--- Work instruction ---
The reply must repeat the listing below exactly and carry none of its pictures.

------------------------

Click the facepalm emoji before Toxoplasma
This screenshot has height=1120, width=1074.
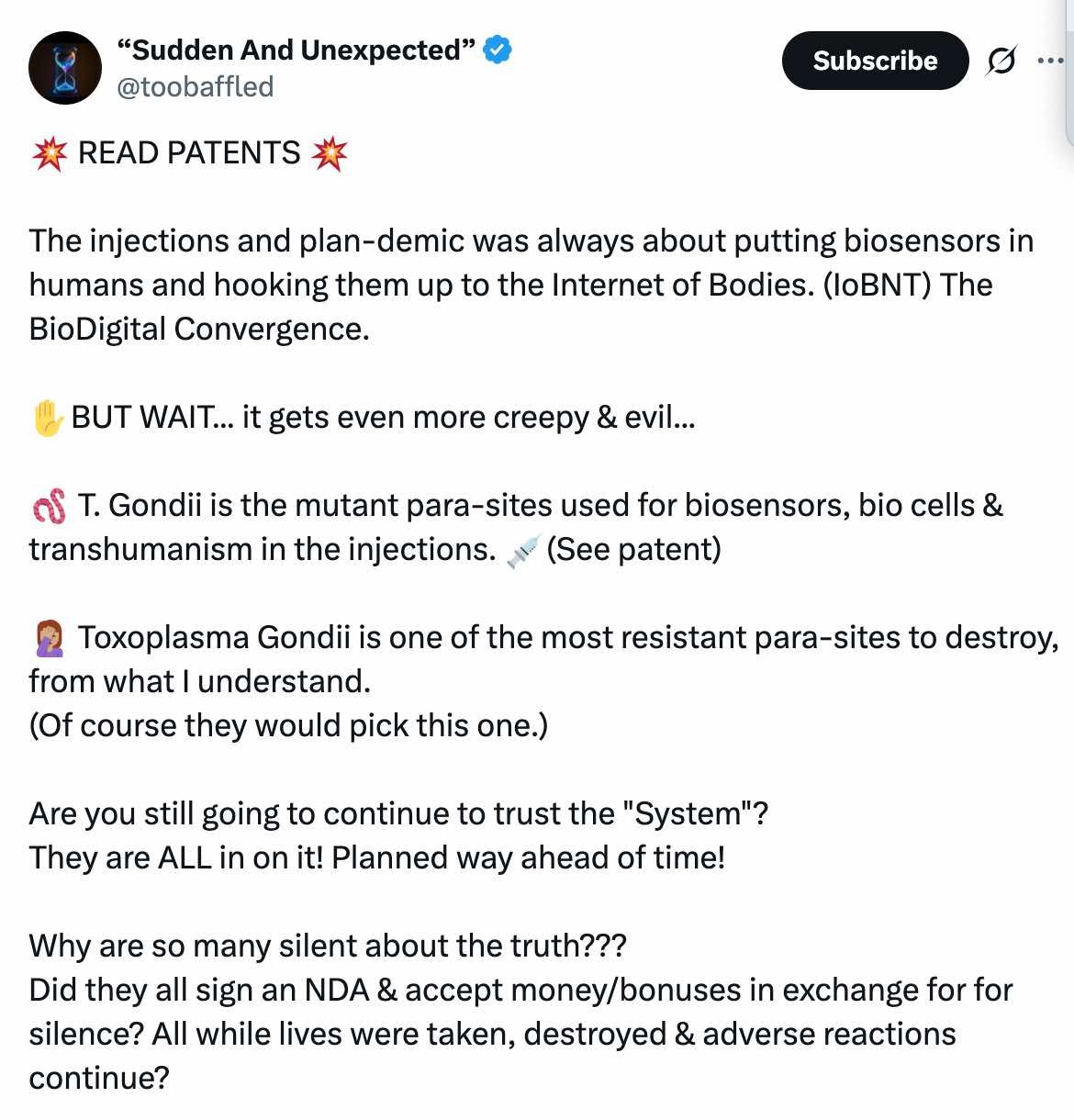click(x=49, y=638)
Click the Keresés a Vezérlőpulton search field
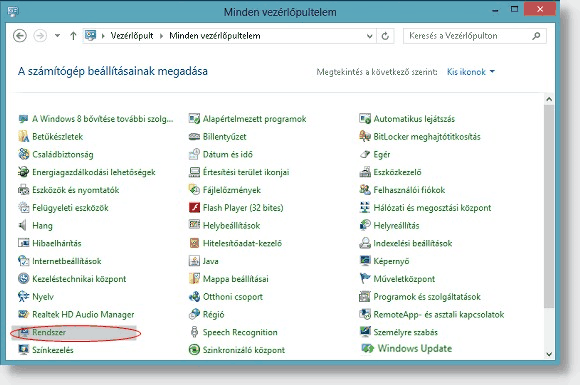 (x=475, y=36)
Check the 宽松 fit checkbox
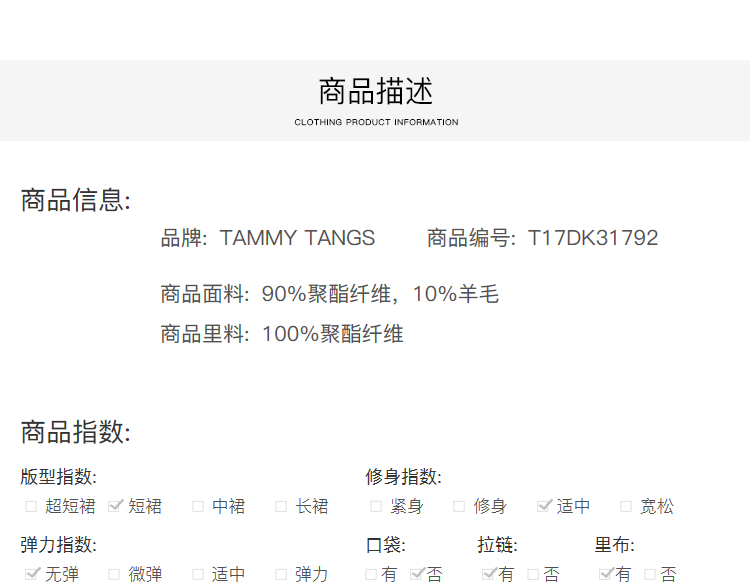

------------------------

--- The answer ---
Click the facepalm emoji before Toxoplasma
This screenshot has height=1120, width=1074.
click(x=49, y=638)
Click the Keresés a Vezérlőpulton search field
 (x=475, y=36)
Check the 宽松 fit checkbox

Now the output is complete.